*** Opening EXERCISE PASSAGE ***
I have to admit that, like many others I've found the three lockdowns very difficult to deal with. I'd assumed that if I had no distractions, no school visits, no flea markets and charity shops to waste precious writing time in and - most importantly, no money worries - I would sit in my garden or my office and tap away on my macbook like the mean, lean writing machine I know I can be.
Nothing could have turned out further from the truth. I very quickly discovered that my house is a minefield of procrastinating opportunities. Bread to bake, seeds to sew, plants to water and grow, furniture to restore, an attic to sort out, ephemera collections to catalogue. The list was endless. To make matters worse, publishing schedules were put on hold, deadlines pushed back. Suddenly there seemed to be no urgency to keep to a tight writing schedules or a timetable.
I also missed the contact with school children and the chance to bounce my ideas off them. I missed my frequent research trips abroad from whence I returned buzzing with ideas and notebooks full of sketches and notes. As month after month of procrastination rolled by, I decided to pull myself up by the bootstraps, knuckle down and tackle one of the pet projects that I'd put aside for years in favour of more bread and butter work.
To get me through, I adopted a three-pronged motivation approach from my gym days:
ACTIVATION
This is the decision to put aside thinking about the project and to actually START working on the project. To go past the 'that would make a brilliant story' stage. Give yourself a deadline. See the finished result in your head. Visualise the merits. See the book in the shops, in libraries. Visualise yourself showing it off at festivals, in schools.
Gather all the bits you have so far. A mood board, notes, cuttings from papers and magazines, printouts off the internet. I collate mine in a scrapbook. Treasure that scrapbook. Make it your best friend. I haul mine around withe me (yes, I even took it to the Scarborough Rugby Club where I had my first covid vaccine.) I paste things in it, I make it look pretty.
Write the name of your project along the top of an A4 sheet of paper. And a pair of footsteps at the bottom. Draw another pair, getting closer to the name (the goal) every time your work on your project.
PERSISTENCE
There's always that Eureka moment when you see something or hear something or read about something that gives you an idea. And there's the rush that follows as you start jotting down ideas. This usually happens to me on trips abroad. I see something in a museum and - ping - my imagination goes into overdrive.
*** Closing EXERCISE PASSAGE ***
**TASK DIRECTIONS:**
List each kind of material the lockdown writing piece above says to gather for a project.
*** Opening SUPPLIED INFORMATION ***
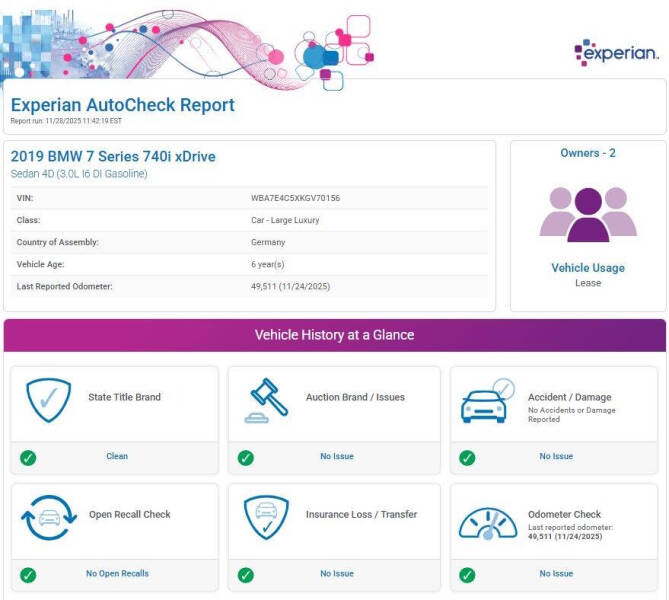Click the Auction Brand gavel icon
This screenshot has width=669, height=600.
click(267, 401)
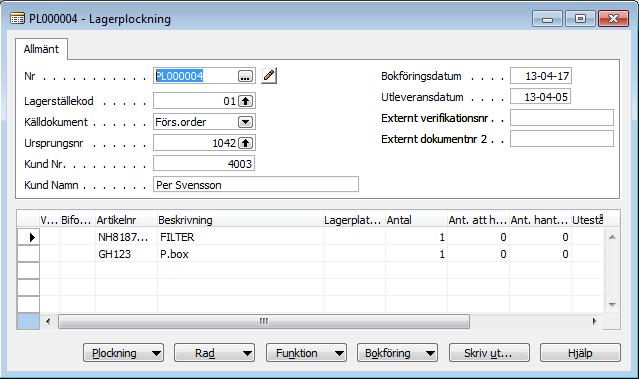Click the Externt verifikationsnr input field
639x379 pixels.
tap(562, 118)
*** Closing SUPPLIED INFORMATION ***
*** Opening SUPPLIED INFORMATION ***
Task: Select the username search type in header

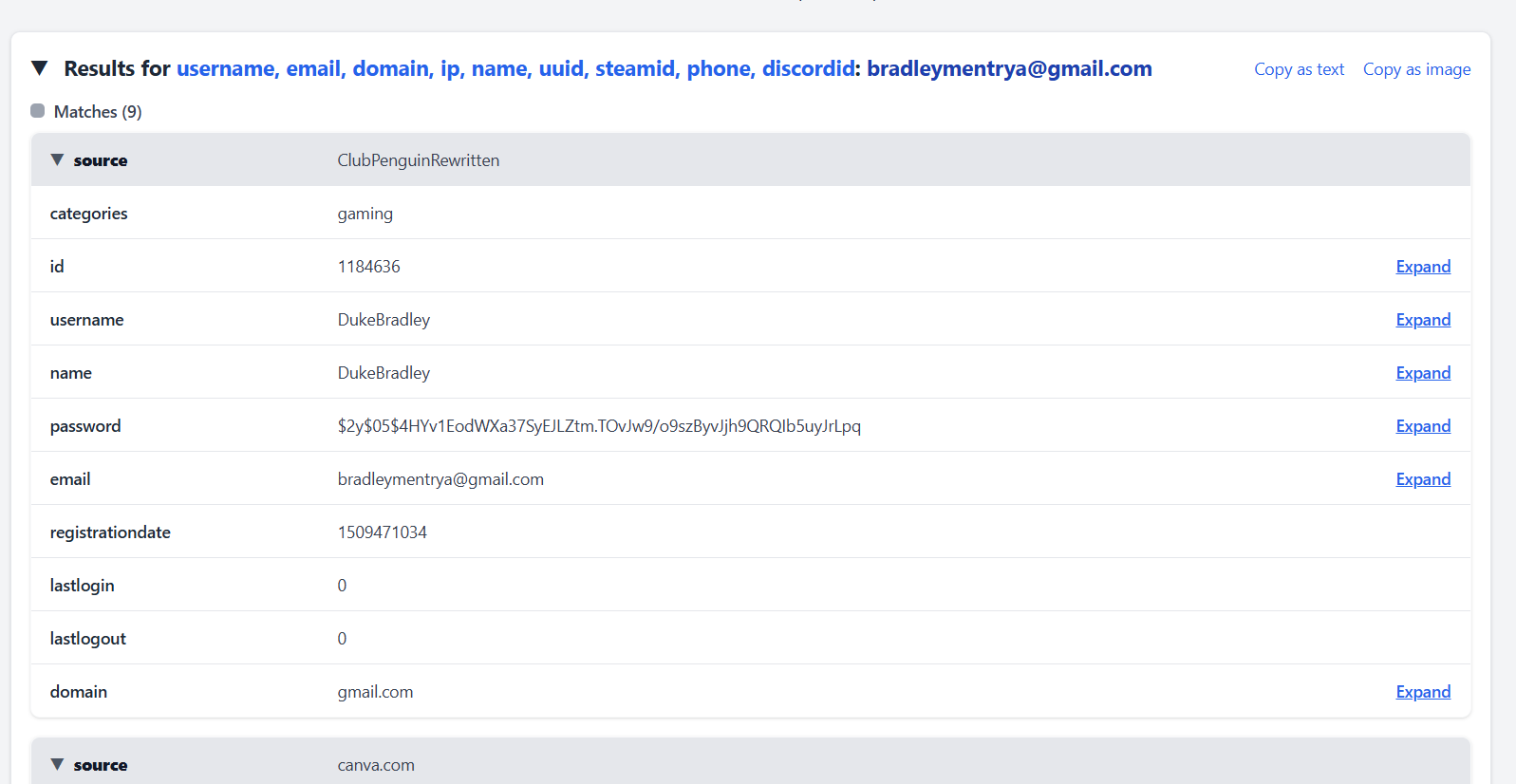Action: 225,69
*** Closing SUPPLIED INFORMATION ***
**ANSWER BELOW:**
A mood board
Notes
Cuttings from papers and magazines
Printouts off the internet